> **Data extract**:
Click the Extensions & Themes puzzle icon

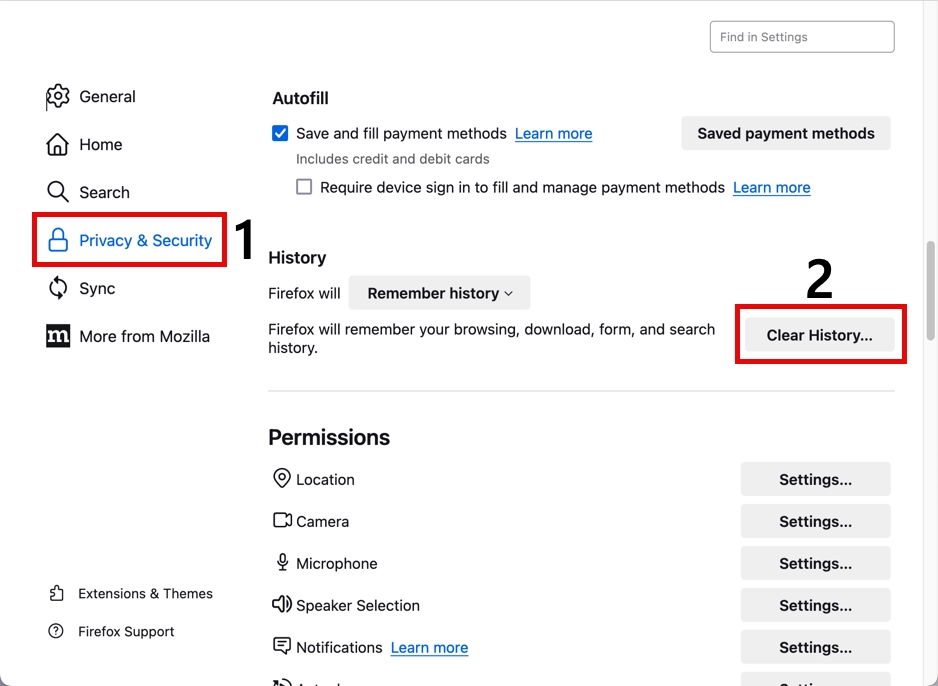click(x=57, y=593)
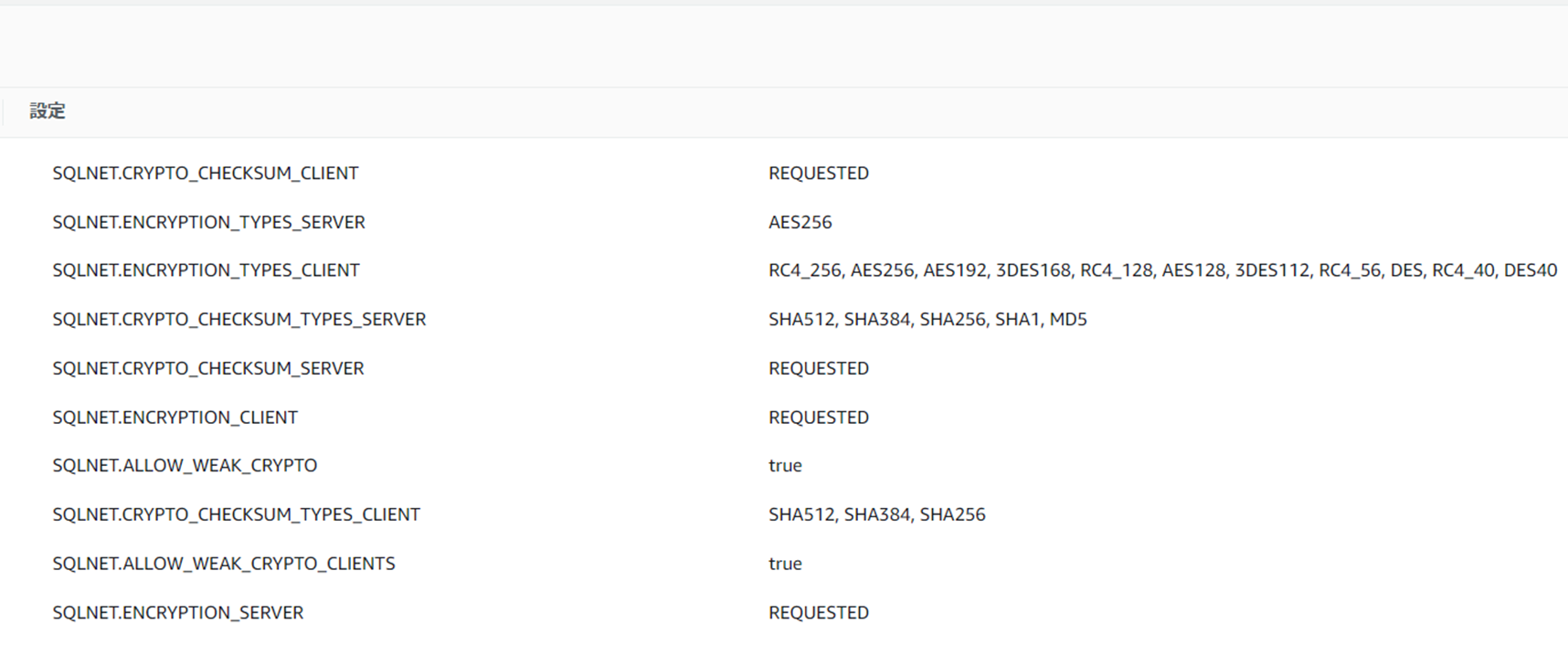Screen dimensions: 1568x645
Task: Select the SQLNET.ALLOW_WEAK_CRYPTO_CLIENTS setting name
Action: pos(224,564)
...
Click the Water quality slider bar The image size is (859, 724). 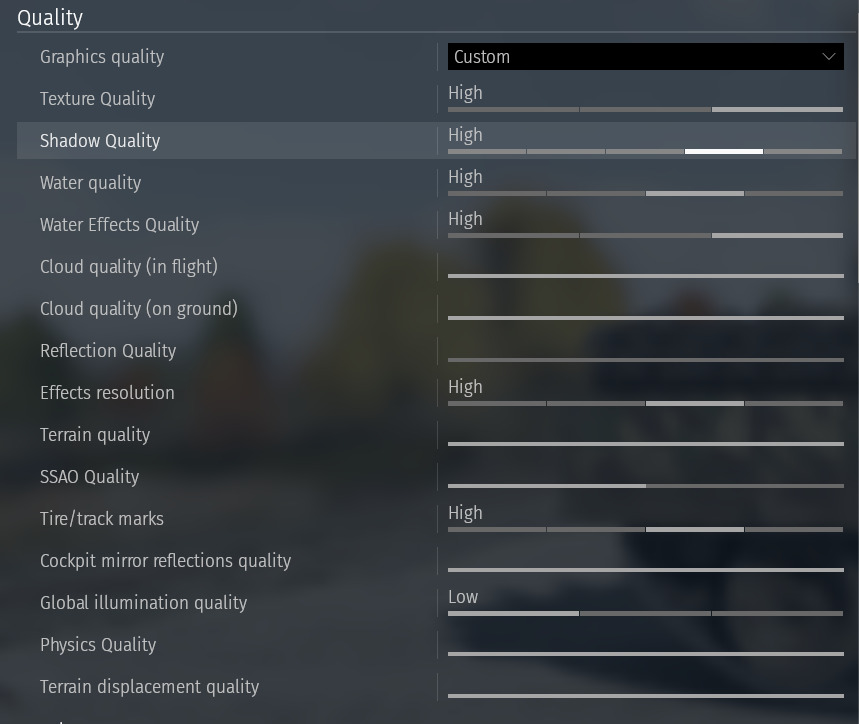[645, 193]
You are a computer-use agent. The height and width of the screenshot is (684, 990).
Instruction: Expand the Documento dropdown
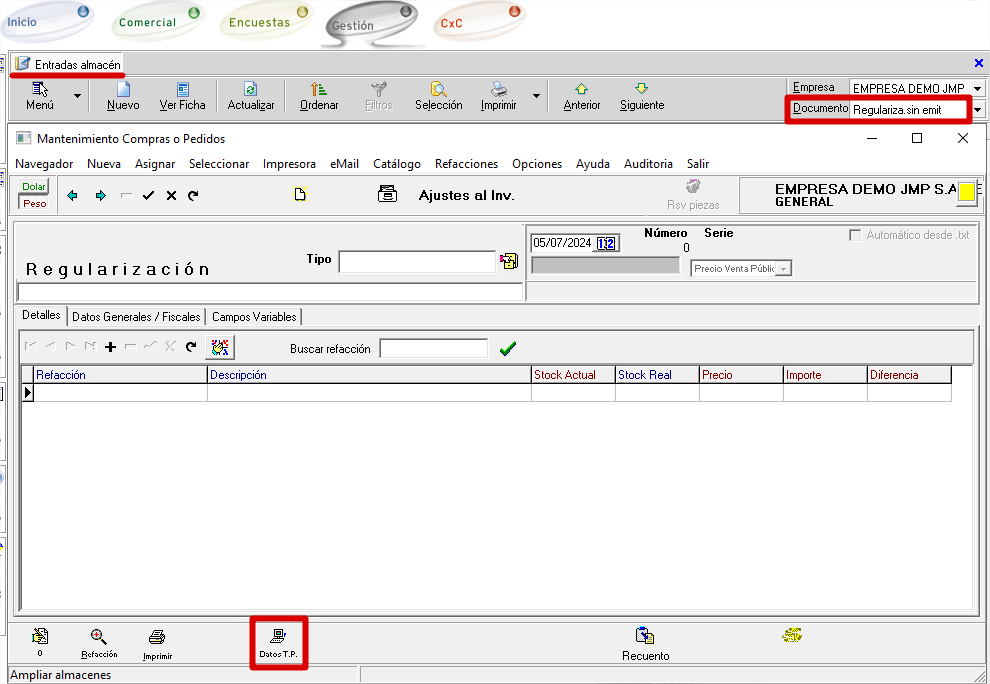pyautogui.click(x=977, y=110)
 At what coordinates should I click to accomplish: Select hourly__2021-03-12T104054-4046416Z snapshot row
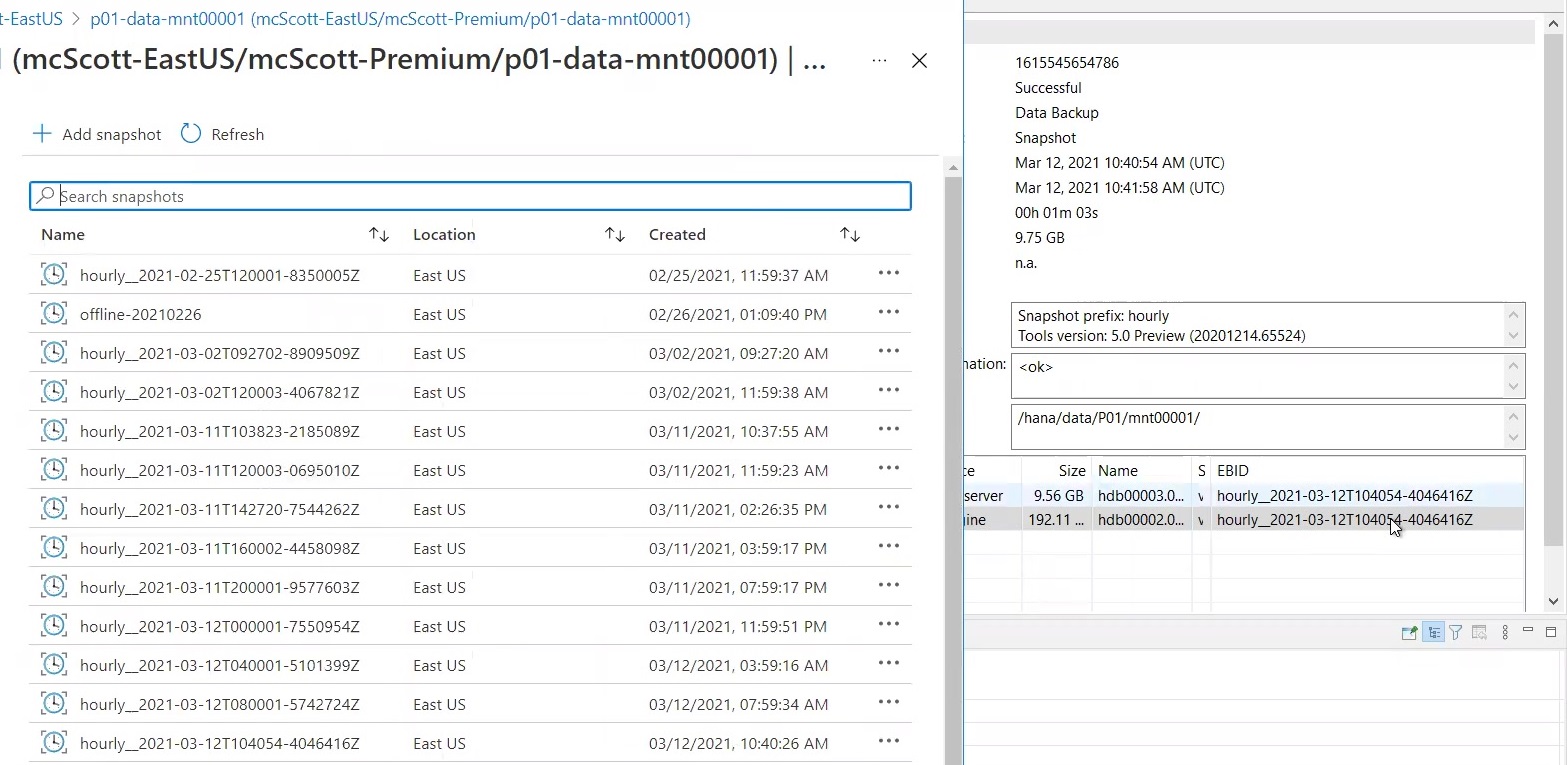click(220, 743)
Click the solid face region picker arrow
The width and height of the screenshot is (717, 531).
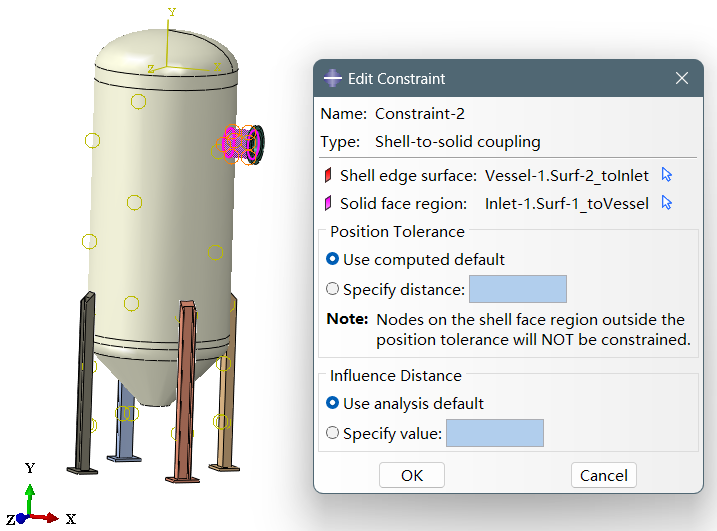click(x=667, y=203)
==
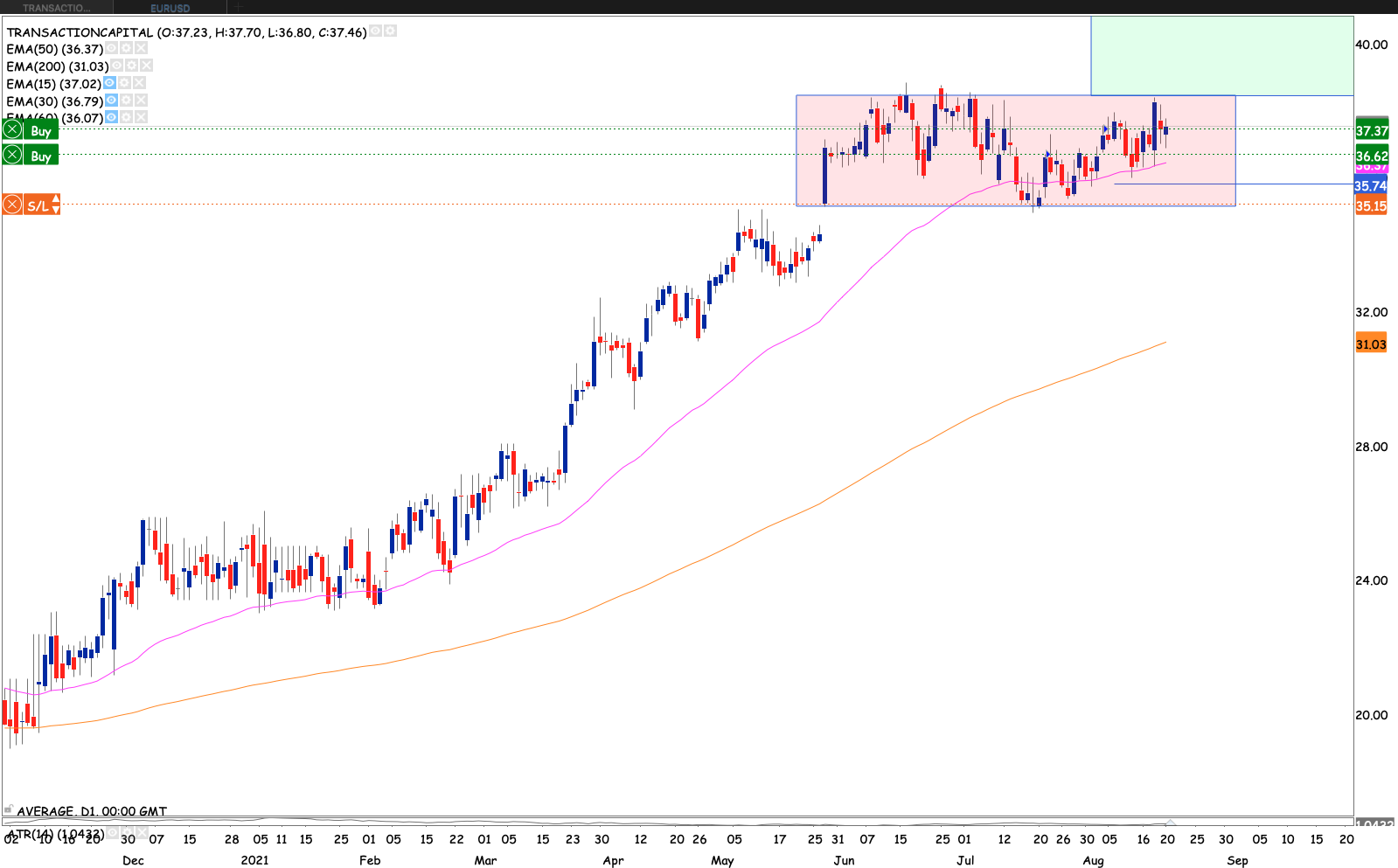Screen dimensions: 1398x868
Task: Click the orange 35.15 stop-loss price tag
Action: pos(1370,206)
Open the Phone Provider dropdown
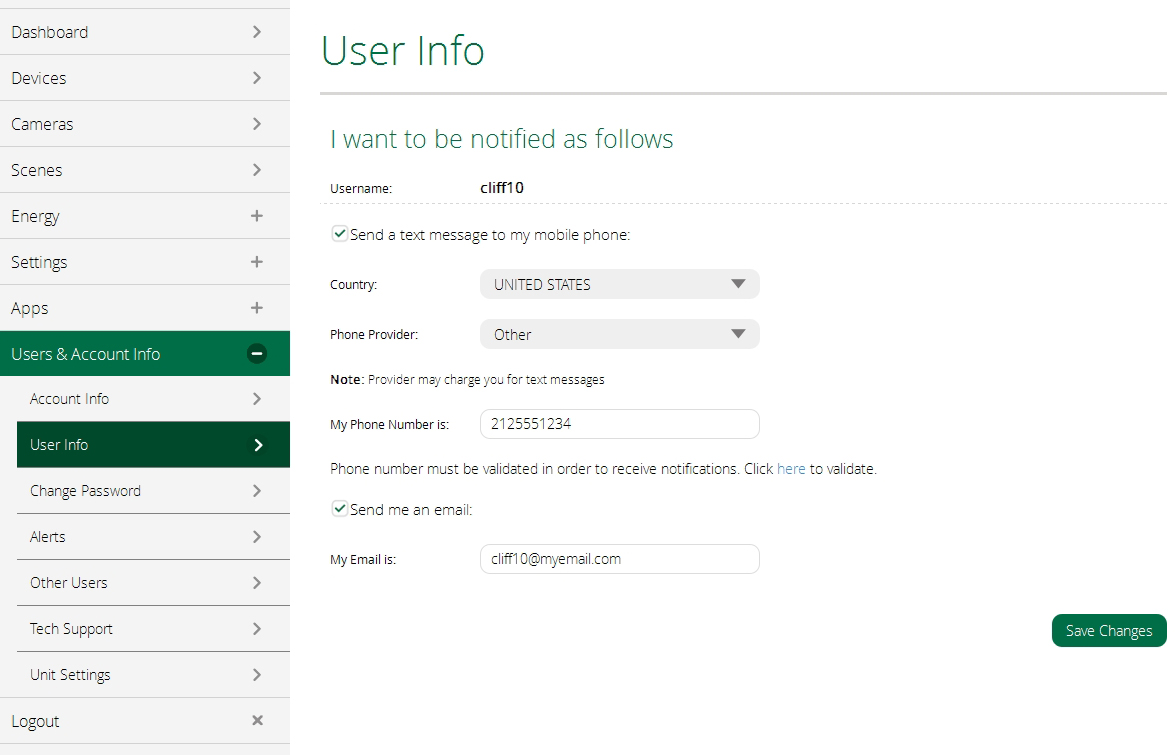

> **Work to be completed**:
In the entries above, find the line with "You are a computer-use" and the line with "Click the solid face region picker arrow". Return exactly those lines and all the ones between them, pictures excluded.

> **Exercise result**:
You are a computer-use agent. The height and width of the screenshot is (684, 990).
Instruction: Expand the Documento dropdown
pyautogui.click(x=977, y=110)
 At what coordinates should I click to accomplish: Select hourly__2021-03-12T104054-4046416Z snapshot row
click(220, 743)
Click the solid face region picker arrow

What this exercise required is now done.